8 days after Peel, Crisis supported Sham 69 at Woking Centre Halls with Speedometers, Menace and Masterswitch, the ticket retailing for a quid. Frazer came on and rushed about the stage wearing a mask. Also in ’78, Crisis played live with Adam and the Ants again at South Bank Polytechnic, London, the recordings of which have disappeared and the gig ended in a bit of a riot. Just over a year later Phrazer was replaced by Dexter and Insect Robin the Cleaner was temporarily replaced by Jane Roberts, the drummer with Revolt, who performed a gig or two with the band but was deemed unsuitable and replaced by Luke Rendall. In ’79 the band undertook a month long tour of Norway, with reggae band Cygnus, thanks to the SWP and Socialist Nordski. The second single “UK 79 / White Youth” was released in 1979 on the bands own label Ardkor, having licensed the Peel Session recordings from the BBC instead of re-recording. The “Hymns of Faith” 12″ E.P, released on Ardker Records (CR1003), in April 1980 opens with “On T.V.” and closes with “Kanada Kommando”.

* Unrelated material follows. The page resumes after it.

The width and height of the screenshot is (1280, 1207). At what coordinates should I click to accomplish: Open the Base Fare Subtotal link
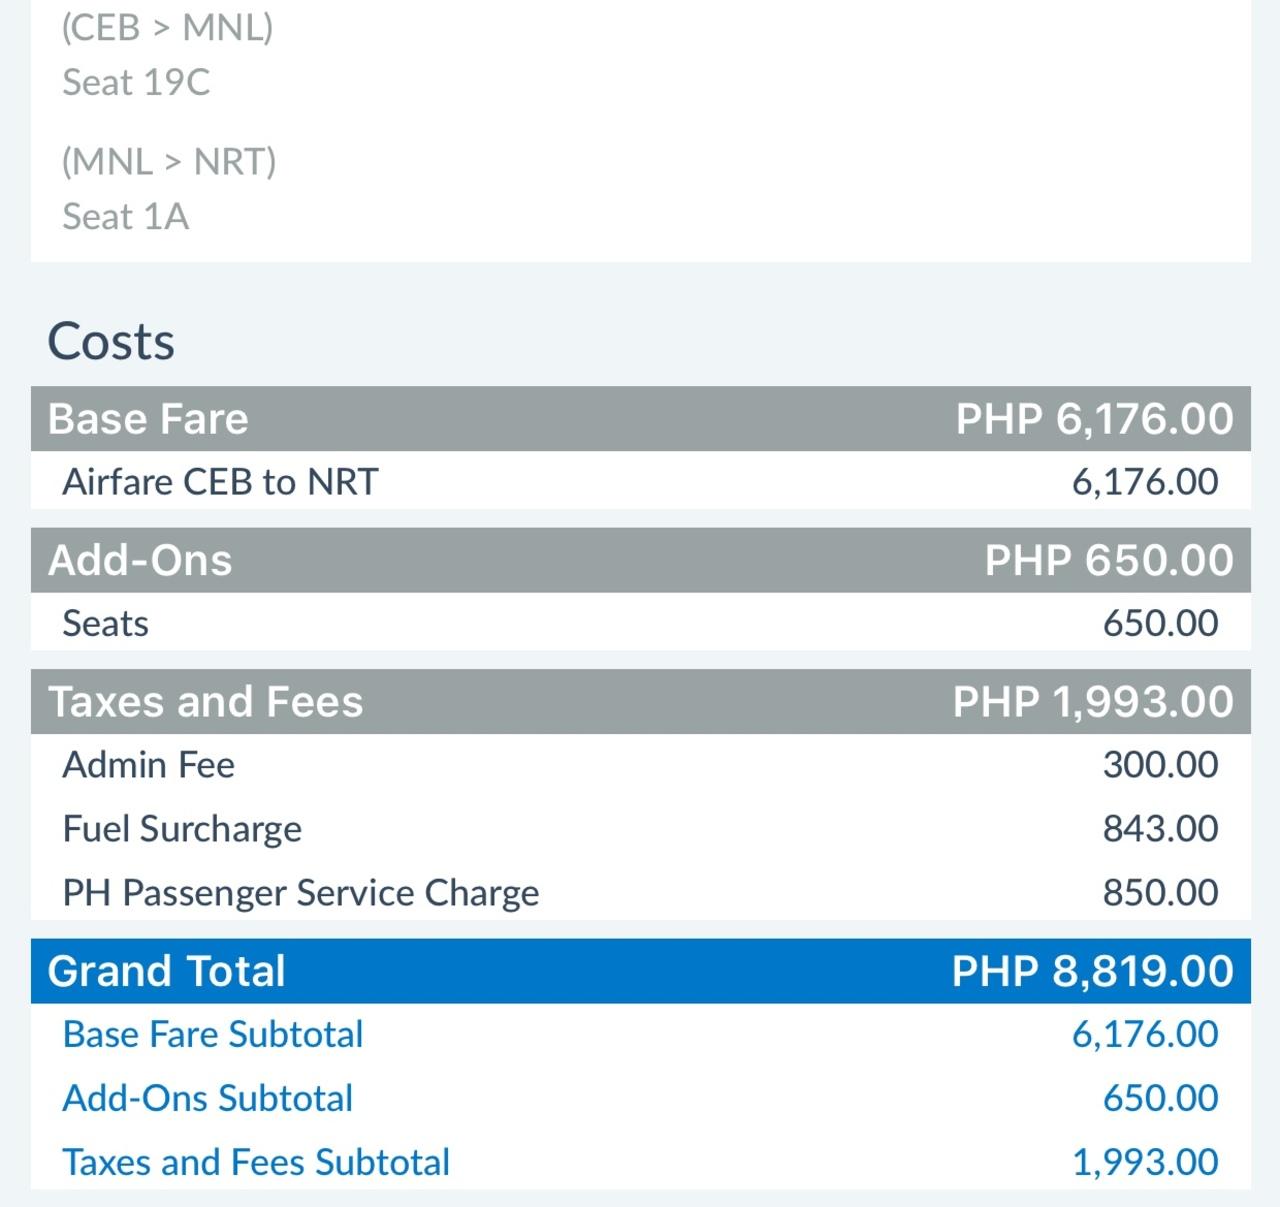[213, 1034]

The original “Hymns of Faith 12” EP…

The cover art was drawn by Crisis roadie, Flea, who also drew the cover for the ‘UK79’ single. “Hymns…” was re-released by La Vida Es Un Mus (MUS41) in 2010, with a limited 700 copies on vinyl. After performing their last show in Guildford on 10 May ’80, supporting Magazine and Bauhaus no less, the band broke up.

Pearce and Wakefield went on to form Death in June in ’81, before Wakefield later formed Above the Ruins and Sol Invictus. Rendall joined Theatre of Hate, and Jones formed Carcrash International. Two releases came out about a year after the split. A 7” single featuring the two remaining tracks from the Peel Session, “Alienation” and “Bruckwood Hospital” (about Brookwood Hospital) on Ardkor and a 12” EP, ‘Holocaust UK’, which featured the tracks from the first two singles. 1997 saw the CD compilation ‘We Are All Jews And Germans’ released by World Serpent and organized by Pearce, with all of the original releases plus demos and a live recording made during their tour of Norway. In 2005, a further Crisis discography was compiled on a single CD titled “Holocaust Hymns”, released by Apop Records and in 2008 a recording of their final show was released as the “Ends!” by Hardcore Records (HCR002).

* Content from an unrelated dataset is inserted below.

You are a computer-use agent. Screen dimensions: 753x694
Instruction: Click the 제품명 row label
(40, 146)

After performing their last show in Guildford on 10 May ’80, supporting Magazine and Bauhaus, Crisis broke up. A recording of the gig was released in 2008.

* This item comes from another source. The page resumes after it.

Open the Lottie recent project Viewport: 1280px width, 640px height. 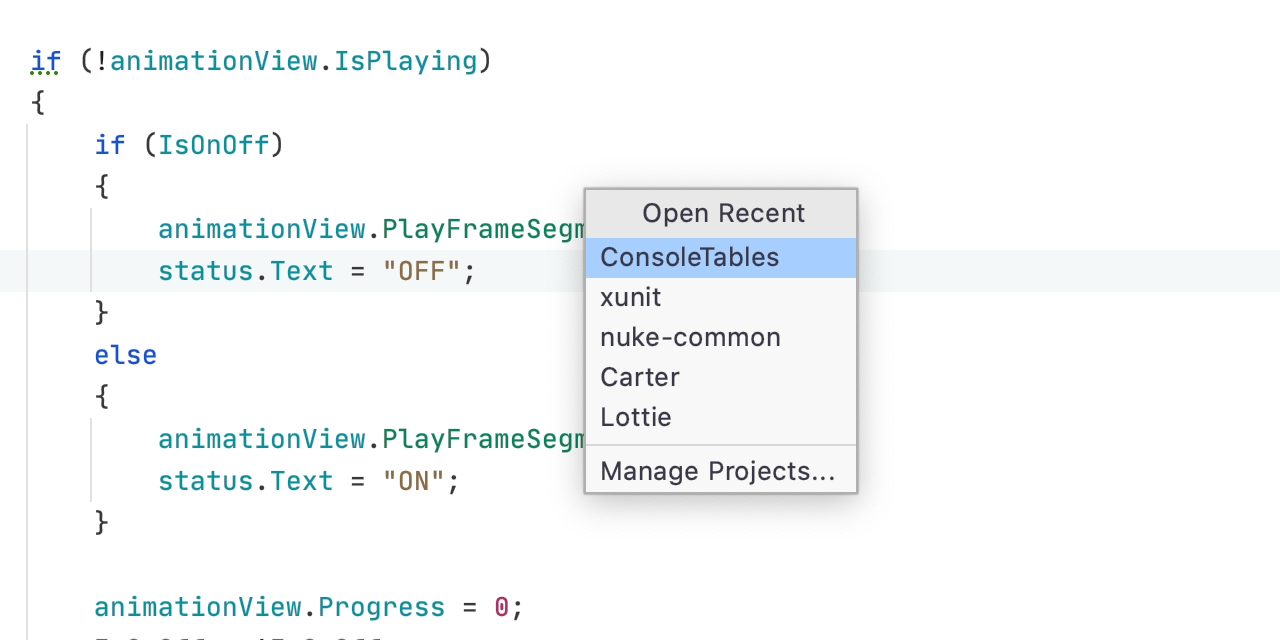(635, 417)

More recently, the ‘Kollectiv’ double LP on La Vida Es Un Mus has been released. Crisis make an honorable appearance in “Punk Diary: The Ultimate Trainspotter’s Guide to Underground Rock, 1970-1982” By George Gimarc which mentions the release of their first record “No Town Hall (southwark)” on Peckham Action Group on 12 October ’79 and asks how a punky protest band arose from the green countryside of Guildford.

Many years later, Wakefield formed 1984 to play the Crisis songs he’d written, with gigs across Europe with the promoters tending to market the Crisis angle. In 2017, 40 years on, Crisis reformed with a line-up of Wakefield (bass / vocals), Rendall (drums), Clive Giblin (lead guitar / vocals), Mark Geraghty (rhythm guitar) and Pete Fordham (vocals).